Test Your Java Knowledge

Using Operators and Making Assignments, Part 1

Questions

By Richard G. Baldwin

Lesson 7

November 9, 2000


Welcome

The purpose of this series of tutorial lessons is to help you learn Java by approaching it from a question and answer viewpoint.

I recommend that you also make use of my online Java tutorial lessons, which are designed from a more conventional textbook approach.  Those tutorial lessons are published at Gamelan.com.

For your convenience, I also maintain a consolidated Table of Contents on my personal web site that links to the individual lessons on the Gamelan site.

Insofar as possible, I will make use of Sun Java in these lessons.  However, it will not be possible for me to go back and do a full update each time Sun releases a new version, so over the course of time, I expect to use different versions of Sun Java.

Just in case you would like to sneak a peek, the answers to the questions, and the explanations of those answers are located (in reverse order) at the end of this file.

The questions and the answers are connected by hyperlinks to make it easy for you to navigate from the question to the answer and back.  It is recommended that you make your first pass through the questions in the order that they appear so as to avoid inadvertently seeing the answer to a question before you provide your own answer.

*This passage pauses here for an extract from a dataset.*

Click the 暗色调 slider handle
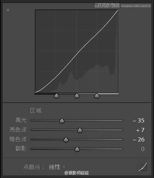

1.  Given the code in the following simple program, which of the following will be displayed by the program?
//File Q63.java
class Q63{
  public static void main(
                        String args[]){
    int [] refToArray = {10, 11,};
    int var = 1;
    refToArray[var-1] = var = 2;
    System.out.println(refToArray[0] +
                  " " + refToArray[1]);
  }//end main()
}//end class Q63

Answer and Explanation
 

2.  What output is produced by the following program?

//File Q64.java
class Q64{
  public static void main(
                        String args[]){
    int var1 = 10;
    int var2 = 20;
    System.out.println(
           var1 + var2++ + " " + var2);
  }//end main()
}//end class Q64

Answer and Explanation

3.  What output is produced by the following program?

//File Q65.java
class Q65{
   public static void main(
                        String args[]){
     int x = 1;
     int y = ~x + 1;
     System.out.println(x + " " + y);
   }//end main()
 }//end class definition

Answer and Explanation

4.   What output is produced by the following program?

//File Q66.java
class Q66{
  public static void main(
                        String args[]){
    if(!(3 < 4))
      System.out.println("true");
    else
      System.out.println("false");
  }//end main()
}//end class definition

Answer and Explanation

5.    What output is produced by the following program?

//File Q67.java
class Q67{
  public static void main(
                        String args[]){
    byte x;
    short y = 128;
    x = (byte)y;
    System.out.println(x + " " + y);
  }//end main()
}//end class definition

Answer and Explanation

6.  What output is produced by the following program?

//File Q68.java
class Q68{
  public static void main(
                        String args[]){
    byte x;
    short y = 128;
    x = y;
    System.out.println(x + " " + y);
  }//end main()
}//end class definition

Answer and Explanation

7.  What output is produced by the following program?

//File Q69.java
class Q69{
  public static void main(
                        String args[]){
    char x = 65;
    char y;
    y = (char)(2*x);
    System.out.println(y);
  }//end main()
}//end class definition

Answer and Explanation

8.  What output is produced by the following program?

//File Q70.java
class Q70{
  public static void main(
                        String args[]){
      System.out.println(3/0);
  }//end main()
}//end class definition

Answer and Explanation

9.  What output is produced by the following program?

//File Q71.java
class Q71{
  public static void main(
                        String args[]){
      System.out.println(3.0/0);
  }//end main()
}//end class definition

Answer and Explanation

10.  What output is produced by the following program?

//File Q72.java
class Q72{
  public static void main(
                        String args[]){
    byte x = -65;
    byte y = 2;
    byte z = (byte)(x * y);
    System.out.println(z);
  }//end main()
}//end class definition

Answer and Explanation



Copyright 2000, Richard G. Baldwin.  Reproduction in whole or in part in any form or medium without express written permission from Richard Baldwin is prohibited.

About the author

Richard Baldwin is a college professor and private consultant whose primary focus is a combination of Java and XML. In addition to the many platform-independent benefits of Java applications, he believes that a combination of Java and XML will become the primary driving force in the delivery of structured information on the Web.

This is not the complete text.